The reduction for the Abbott Street Heritage Conservation Area is a result of a provincial edict that municipalities must increase the number of residential units in established neighbourhoods as a way of addressing the housing crisis.
Advocates for heritage protection say the HCA’s reduction could threaten long-standing efforts to preserve and protect some of the city’s oldest homes. “The assault on the Abbott Street Heritage Conservation Area continues . . .it’s shocking and discouraging,” heritage advocate Susan Ames said Friday.
“This residential plan was laid out in 1904, one year before Kelowna was even incorporated,” Ames said.
But city officials say they have no choice but to comply with the provincial directive, which includes designating the area around Kelowna General Hospital as an area where new buildings of up to six-storeys will be allowed.
“It’s not the city that’s doing this. It’s the province,” top city planner Ryan Smith said. “The city is just implementing it.”
The province has designated the area around the hospital as an important transit area, given the number of employees at KGH. As a result, the province wants to see more housing, particularly in the form of multi-family buildings, in the neighborhood.
An estimated 70 to 80 of the approximately 375 properties currently contained within the Abbott Street HCA will be excluded from its boundaries and put into the higher-growth planning district being created around the hospital.
“We didn’t really have a choice,” Smith said. “If we’re going to have to allow six-storey buildings near the hospital, then we can’t have heritage guidelines that say something totally different.”
The province’s original intention was to direct the city to allow new buildings up to 12 storeys around the hospital.

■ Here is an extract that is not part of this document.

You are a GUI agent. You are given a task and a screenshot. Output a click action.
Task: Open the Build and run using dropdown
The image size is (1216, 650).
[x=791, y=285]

But the maximum height was halved out of concern taller buildings would interfere with the flight paths of helicopters using the helipad atop KGH.
The new boundaries for the revised Abbott Street HCA will be presented to council at public hearing on Tuesday as part of a larger package on municipal changes that must be undertaken to comply with the provincial directive to increase housing.
Despite the HCA’s anticipated reduction in size, Smith said concerns the new policies could represent significant and immediate changes to the Abbott Street area are somewhat overstated.
That’s in part because the HCA doesn’t actually prevent the demolition of old homes, as commonly believed, but rather sets levels of reviews and approvals for proposed redevelopment in the area that don’t exist elsewhere in Kelowna.
Many owners of the old homes in and around Abbott Street have no particular interest in redeveloping their properties, and the planning hanges won’t force them to do so, Smith said.
And the high cost of land in the neighbourhood, reflective of both its overall attractiveness and proximity to downtown and Okanagan Lake, makes it more difficult for the kind of land assemblies generally needed to make redevelopment possible and economically feasible, he said.
“There’s actually been very little change over time in that area, even during the biggest development boom we’ve ever had in Kelowna,” Smith said. “I don’t think, by and large, it’s going to change that much now . . .I don’t think we’re going to see a blast of change through the Heritage Conservation Area.”